It seems like 3D printing has taken root at the University of Canterbury in New Zealand. Just last month, the university’s archeological faculty announced its intentions to 3D print educational models of 3,000-year-old artefacts. Now, its biological sciences department is planning to use 3D printing to fight deforestation, with associate professor David Lueng having just been awarded a government grant to explore the development of synthetic wood through the 3D bioprinting of live plant cells. The research project aims to provide the wood industry with a sustainable alternative.

Given the global problem of deforestation, creating viable 3D printed wood would be a huge achievement. Nearly half of all original forests have already been cut down, and the global trend is not slowing down. According to some estimates, up to 13 million hectares of forest is lost every year–the equivalent of 36 football fields per minute. Deforestation is also known as a very important contributor to global carbon emissions, so all wood alternatives are very welcome.

Professor Leung might have a solution: 3D bioprinting artificial wood that can be harvested to provide a customizable alternative to the real thing. The New Zealand government believes that the plant physiology expert could be onto something, and has provided him with a NZ$255,000 grant over a three year period. If successful, he could provide the New Zealand manufacturing sector with a new, sustainable biomaterial.

A lot more is happening over in New Zealand, as Leung’s initiative was just one of 10 ambitious seed projects that received grants from the NZ$826,000 fund of the Science for Technological Innovation (SfTI) National Science Challenge (2016). The ten selected projects were recently announced by Science and Innovation Minister Steven Joyce.
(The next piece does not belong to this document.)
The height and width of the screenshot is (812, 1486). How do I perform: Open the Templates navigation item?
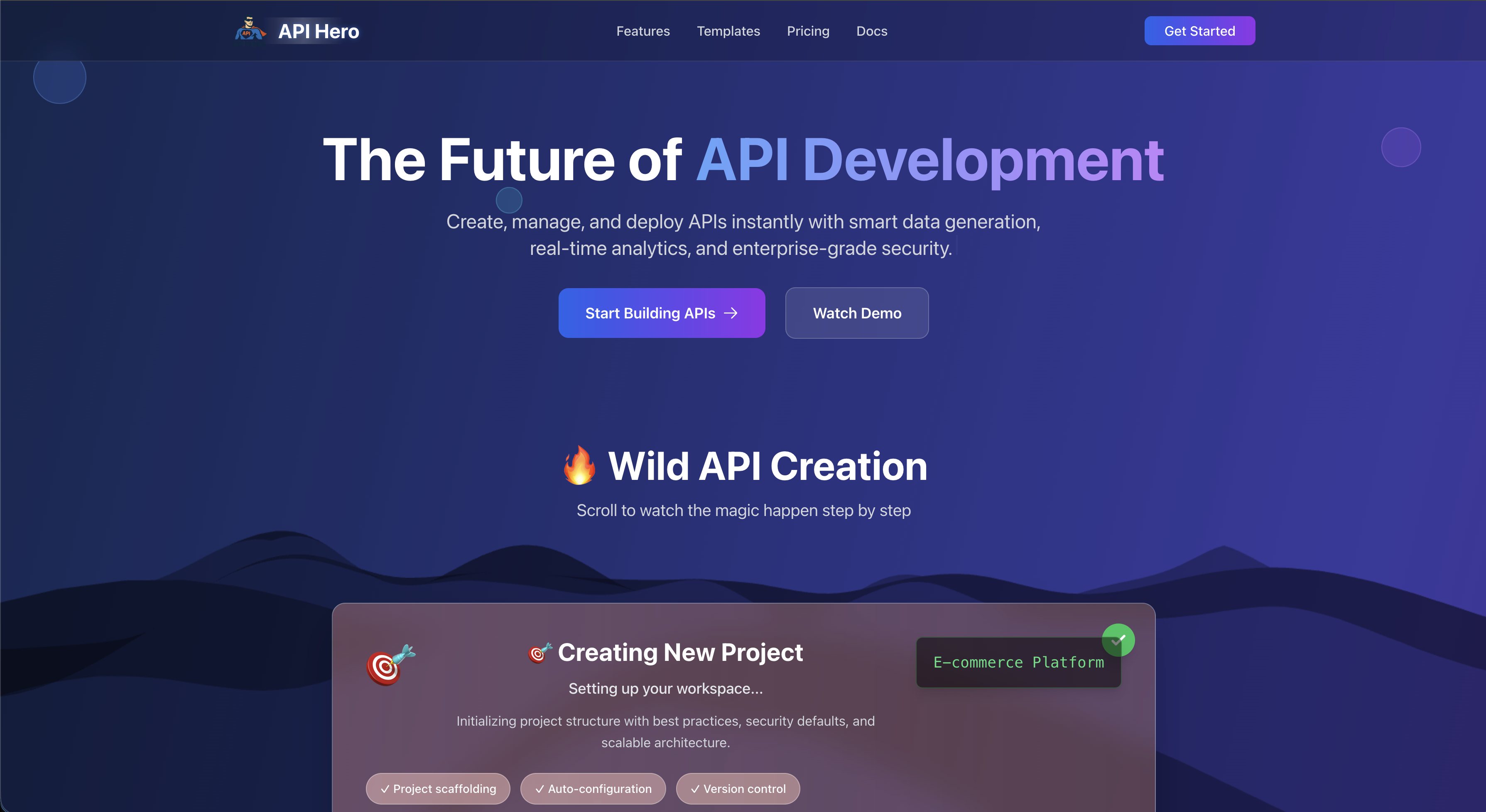tap(728, 31)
Professor Leung himself is also a biotechnology expert, and his project (entitled ‘Enabling sustainable economic development with advanced additive manufacturing of wood’) is seen as having a lot of economic potential. “Although challenging, there is potential to use live cells as an advanced manufacturing material in a yet-to-be invented, new industry,” Leung said. In this application, 3D printing would become an industrial, mass-production tool.
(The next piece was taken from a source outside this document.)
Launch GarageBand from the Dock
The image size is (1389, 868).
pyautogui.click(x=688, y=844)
The viability of Leung's method has already been demonstrated during a test with live green algal cells, but the associate professor is confident that the project can go further: “It is possible that other types of plant cells, such as the wood-forming cells of eucalyptus trees, could be used as bio-printing materials," Leung explained. "Hence, it is a potential, socially acceptable opportunity for sustainable economic development derived from native forests."

In particular, Leung is currently looking at live eucalyptus tree cells: “They will be physiologically primed in a 3D structure in the biotech lab at the University of Canterbury, without any genetic modification, to be capable of responding to the appropriate triggers for transformation into a principal wood cell called a tracheid,” he said. “The changes in the cells will be studied in relation to the characteristic morphological features and chemical properties of tracheids using various microscopic, histochemical staining and fluorescence techniques.”

If successful, this study could make a huge contribution to the fight against deforestation while simultaneously promoting and pushing other 3D bioprinting initiatives and even enabling the widespread implementation of 3D bioprinting on a larger scale. It’s clear that we’ll have to keep an eye on the University of Canterbury.